Michele Bachmann vs. Rick Perry: Who's the Bigger Right-Wing Extremist?
Continued from previous page
Wingnut points: Bachmann gets two for potshots against regulatory agencies and hypocritical but gradual assault on entitlement programs. Perry gets five for denouncing the legitimacy of any federal power, idealizing anarchy, insinuating that Obama invented the concept of federal regulation, and wanting not just to kill Medicare and Social Security, but also to start starving seniors right now.
Lightbulbs. Paranoia about lightbulbs is the 21st century analog of the 1960s belief that fluoridated drinking water was a mind-control conspiracy, i.e. the calling card of a true right-wing believer. In 2007, the federal government passed efficiency regulations for lightbulbs that created an explosion in more efficient alternatives to traditional incandescent lightbulbs. Paranoid right-wingers chose to interpret this as a “ban” on incandescents, and suddenly every hard-right-winger in the land was required to pretend there’s an inverse relationship between the quality of a light and its efficiency. Both Perry and Bachmann carry on like the federal government is about to ban indoor lighting altogether. Bachmann gets points for hyperbole, attempting to argue that Thomas Edison would somehow oppose his invention becoming more energy-efficient. Perry signed a law exempting lightbulbs both made and sold in the state (does that market exist?) from federal law, which is quite likely unconstitutional.
Wingnut points: Two for Bachmann for silliness and paranoia, but four to Perry for silliness, paranoia, pretending that a bill Bush signed was signed by Obama, and passing legislation that panders to radical right anti-federalism.
History. Bachmann racked up a number of headlines with her confidence in making verifiably false claims about history. She’s shrugged off most of these claims as gaffes, even though her overall understanding of American history conflicts strongly with the realities. Rick Perry has a similarly poor understanding of history, but in addition to believing soothing lies, Perry appointed members to the Texas School Board who demanded textbooks erase mentions of the separation of church and state, and instead imply that our Founders actually wanted a theocracy.
Wingnut points: One to Bachmann for being wrong, two to Perry for trying to bamboozle schoolchildren.
The Confederacy.

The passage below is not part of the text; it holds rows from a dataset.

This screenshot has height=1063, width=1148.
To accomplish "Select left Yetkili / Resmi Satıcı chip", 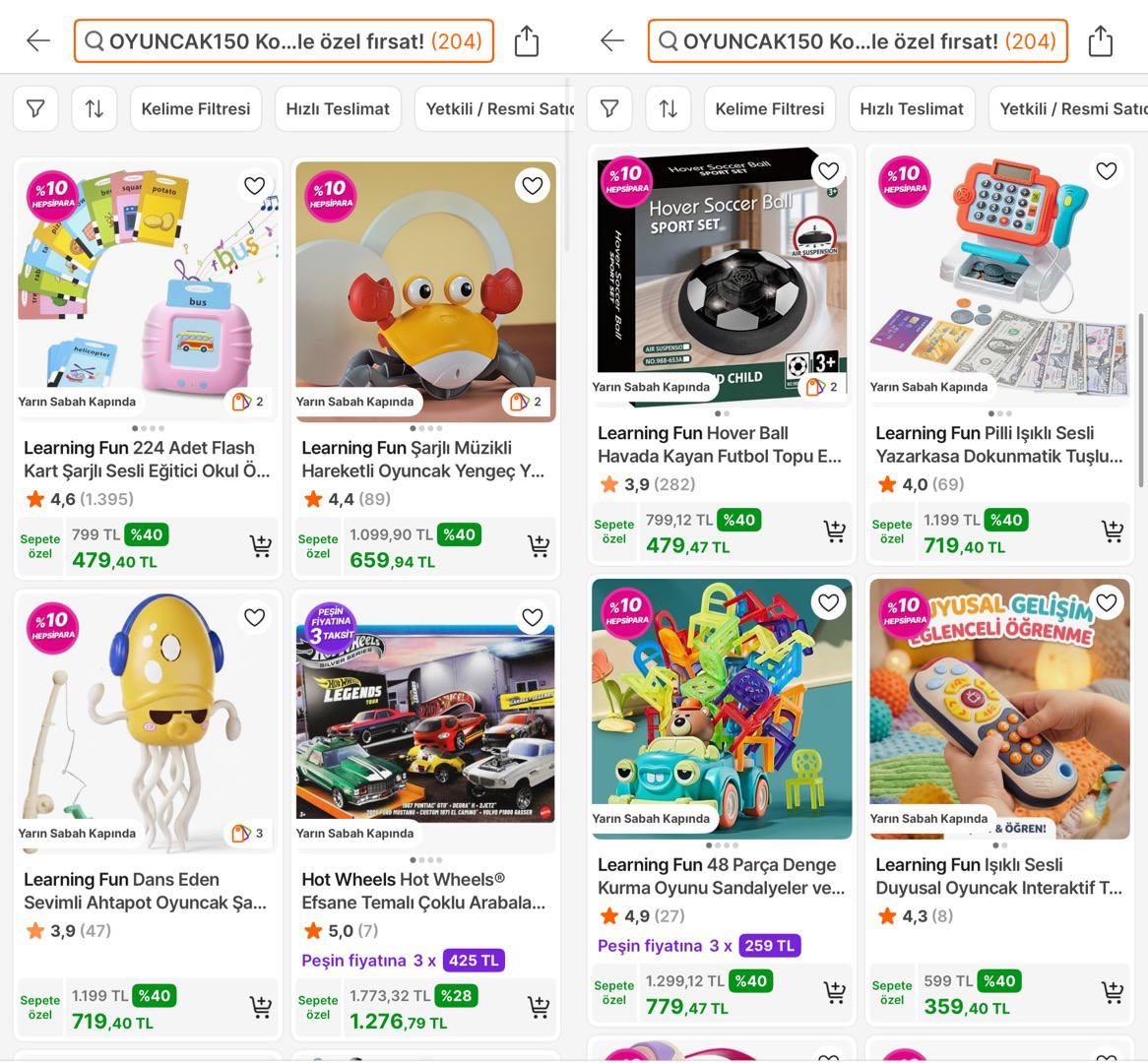I will [x=495, y=109].
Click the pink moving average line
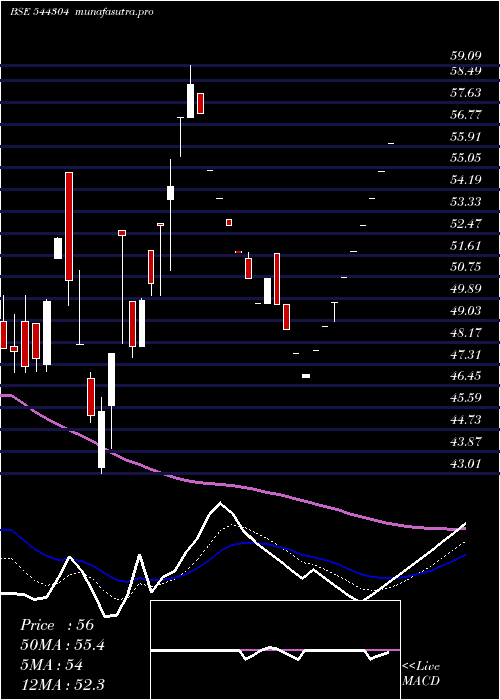The image size is (500, 700). pyautogui.click(x=232, y=485)

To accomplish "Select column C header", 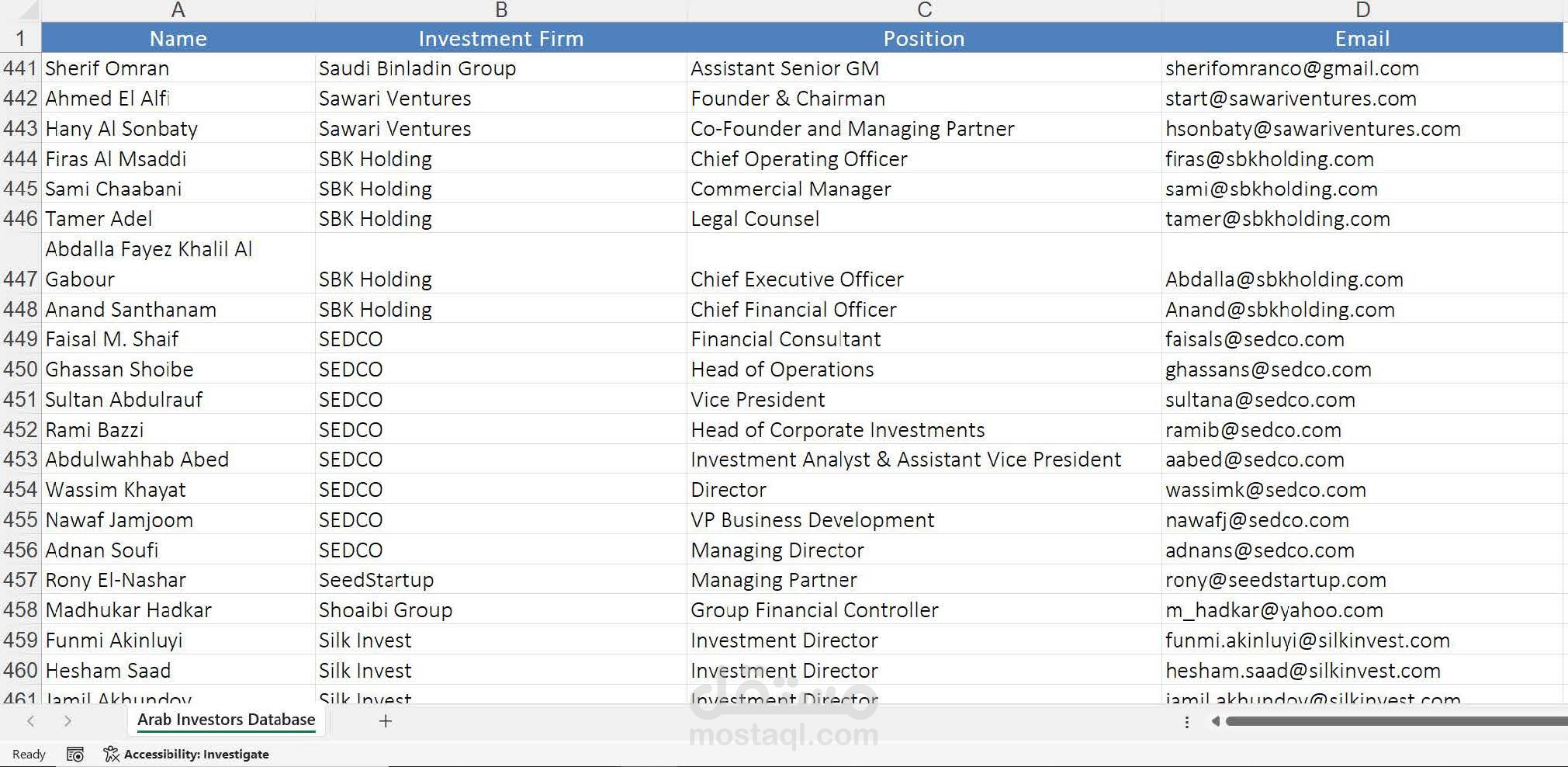I will tap(924, 10).
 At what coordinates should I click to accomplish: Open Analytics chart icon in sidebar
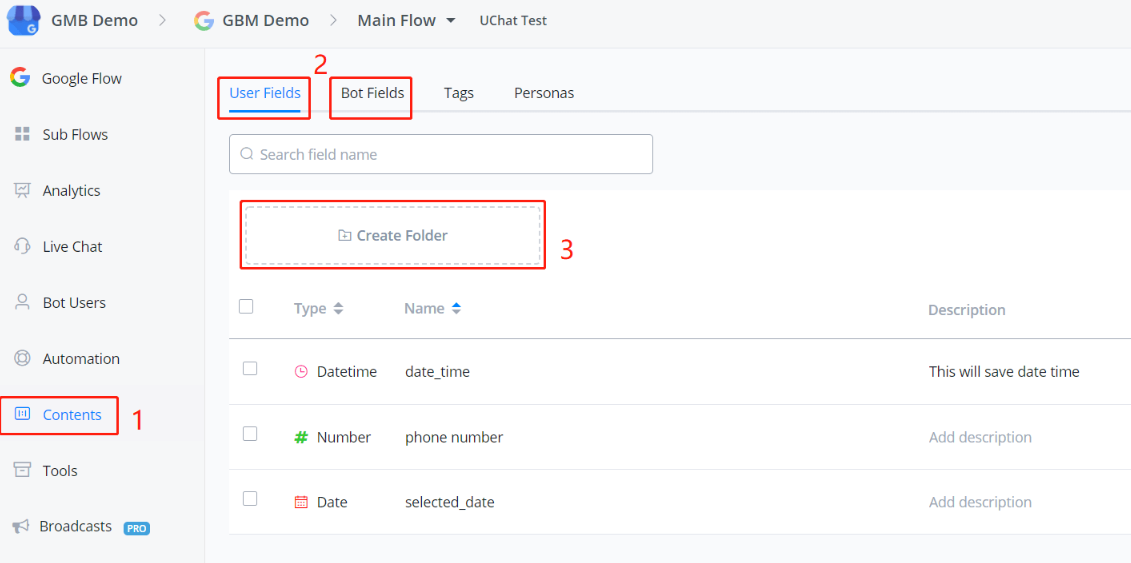point(22,190)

Hard-right-wingers idealize the Confederacy, downplay slavery, and insist that the men in gray had a right to secede from the Union. Perry enjoys stoking Confederate apologists by repeatedly suggesting that Texas could secede , though this time to get away from the black president instead of to defend the right to own black people. Bachmann, being from a non-Confederate state, panders differently, by signing off on the belief that slavery was beneficial for black people, on the specious grounds that slavery socialized them into the Christian nuclear family.
Wingnut points: One per. Different takes, but same result: pandering to Confederate fantasies of the hard right.
Sex. Both Perry and Bachmann are anti-choice and anti-gay, which are bare minimum requirements to be Republicans. To stand out from the crowd, Bachmann aggressively hates on human sexuality, calling gynecology offices "sex clinics," and describing routine reproductive health care in tones that are more appropriate to describing heroin distribution rings in elementary schools. (One wonders how she survived one of those “sex clinic” doctors delivering her five children.) Perry, on the other hand, notoriously let common sense prevail in his role as governor, mandating that girls entering the 6th grade had to have the HPV vaccine, saving them from a future of cervical biopsies, genital warts, and even cervical cancer. However, pressure from right-wingers who believe death from cancer is a fair punishment for women who have sex caused Perry to walk it back.
Wingnut points: Three to Bachmann for being anti-sex, making it a priority, and treating gynecology like it’s a criminal perversion. Two to Perry for being anti-choice and caving to extremists who support cancer as an appropriate consequence for having sex.